*Reading text*
____________

Morgan Jones Pearson: For sure. Another principle that you teach that I love is the idea that now is not forever. As I read that I thought it was interesting, because sometimes I think it's like we want our nows to last forever. Like sometimes it's like I want to sit in this moment forever. And other times we want to know that that now will not last forever. So how has that brought you comfort? And how can it help those that are struggling?

Heidi Swapp: You know, I have to be careful every time I talk about this because there are certain circumstances that may be a lifelong circumstance that you're dealing with. But for the most part, everything changes. Every circumstance changes. And you'll hear people say, I always this, or I'm always left out I always struggle, there's always this or that and the fact is, it's just not a true statement. We're never always the same anything. When we're in a really difficult time. It will it can very easily feel like this is always going to suck, this is always gonna be in my situation. You know, kids in friend groups, especially in the teenage years becomes a really interesting thing and you'll have a kid in a friend group and then have some dynamic change in that friend group and it affects the mental health of your child because maybe they're being left out or maybe somebody is spreading rumors about them or whatever and pretty soon this really short period of time, could be a month that they're being left out, or things aren't great with a friend group. And it literally feels like their whole entire life forever and ever is condemned to this friend group hell, and it's never going to change. You can get a zit right in the middle of your forehead, and feel like, it's always going to exist, and you're never going to be pretty again, and nobody's ever going to ask you out on a date. And, you know, whatever. It's really helpful to talk about time perspective in in acknowledging, you know what, right now, this really sucks. And this isn't going to last forever, this will heal, you will grow, you will learn, you will understand, you will not have the same chemistry teacher forever, you will not have the same boss forever. And so even circumstances that won't change, like, this is going to be my mom forever. Or, you know, this is gonna be my mother in law for my whole entire marriage, whatever. Circumstances within those circumstances will change. And it's just a good perspective coping mechanism recognition way to look at difficult situations.

Morgan Jones Pearson: For sure, well, and I think especially within a gospel context, if we look at things with an eternal perspective, we recognize that everything will change. Because we believe in the resurrection. So I love that, when we have somebody that we love who we know is struggling, talk to me about why or even I guess, when we don't know they're struggling, but talk to me about why connection is more important than concern.

____________

*Pointing records for text and on-screen targets*
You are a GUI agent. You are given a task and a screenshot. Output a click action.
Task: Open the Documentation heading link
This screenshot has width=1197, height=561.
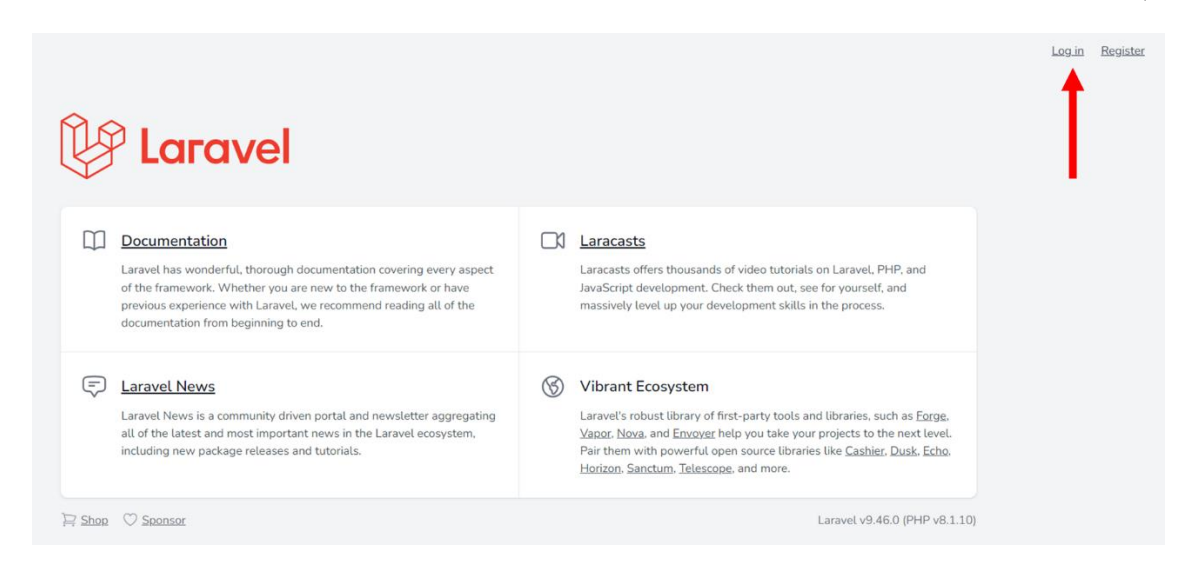click(174, 241)
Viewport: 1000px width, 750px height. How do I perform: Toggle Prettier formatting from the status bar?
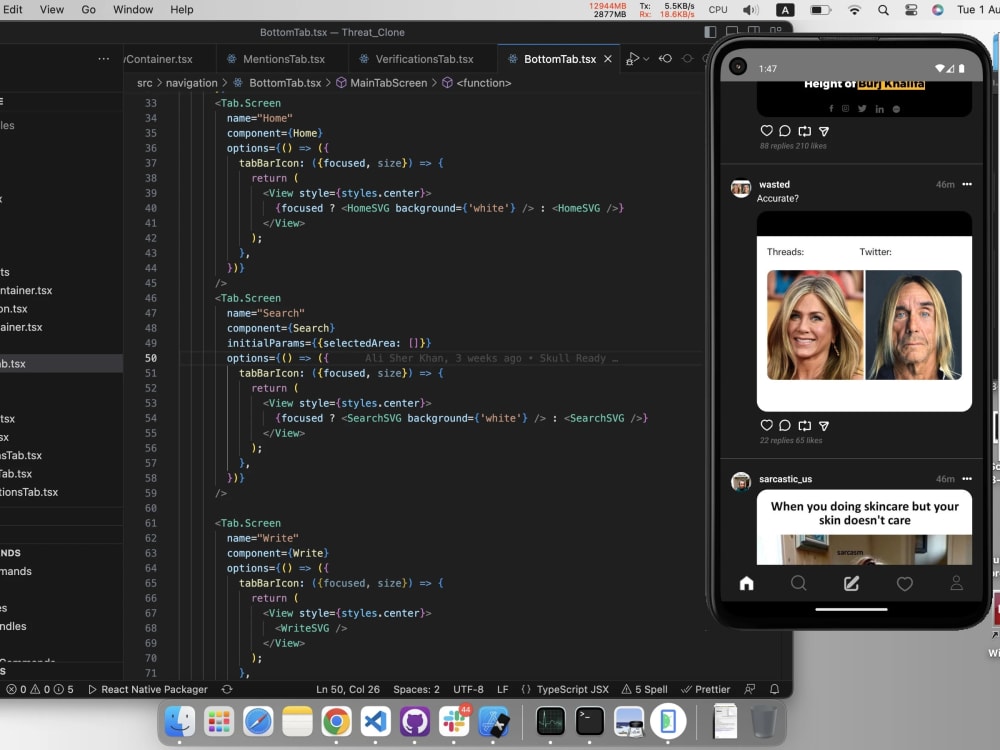point(707,689)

____________

*The tasks*
a. Copy the pointing records word for word, every line of them, leaving out the pictures.
b. Carry on the interview about why hard times don't last forever from the point where it stops.
The interview and the records come from unrelated sources.

*Task results*
a.
You are a GUI agent. You are given a task and a screenshot. Output a click action.
Task: Open the Documentation heading link
This screenshot has width=1197, height=561.
click(174, 241)
Viewport: 1000px width, 750px height. How do I perform: Toggle Prettier formatting from the status bar?
point(707,689)

b.
Heidi Swapp: You know, this is just a really great concept. And most of the time, and now let's just talk as a parent, when, when you've got a kid comes home, crying, runs into rooms, slams the door, you know something's wrong, or whatever, our immediate responses to it, what's wrong? What's happening? What's going to fix it? We're going in with all this concern, what's happened? And we have no idea what that is, and even if you have somebody that may be there, that negativity or depression that's happening over a long amount of time, maybe it's been going on for a little while, and you just can't get that information, don't know what's wrong. Going about creating a connection first is going to open any type of communication with this person, and it looks something like this. You know, rather than just only focusing on what's wrong, you focus on that person, you know they really love this type of Slurpee or a drink, and you show up with it, and you bring the drink, or when you're driving in the car, you turn on their favorite song, and you have a little dance party. And then after you've had the little dance party, and after you've brought in some of your favorite treats, or after you've sent sometimes I like to text a photo, a funny photo of a shared experience, or even a meme, or funny TikTok, they work really well, too. And when you get that little connection, like okay, we're right here on the same page, then you can say something like, I can tell things are a little off right now. And I just want you to know that when you're ready to talk, I'm here to listen. Period. So what you've done is you've established a connection, and you've opened the opportunity for communication, and it might not come in the next five minutes. It might take an hour, it might take till the next day. But if you just keep on reopening that door of communication without like, what's going on, what's wrong, tell me everything, you're going to establish that level of trust, and they're going to be able to come to you on their terms. And then when they do, listen and just let them share. And that is the most beautiful way to establish and use connection in a positive way.

Morgan Jones Pearson: So well said. I think that what you just said reminds me of the Taylor Swift song, "The Best Day," which I think shows like, what a child remembers about their parents and so I love that principle. Heidi, we've talked a little bit about how you feel like you've evolved as a person over the last seven years. But another thing that you talk a lot about is active evolution and making deliberate efforts to evolve as people. What does that look like?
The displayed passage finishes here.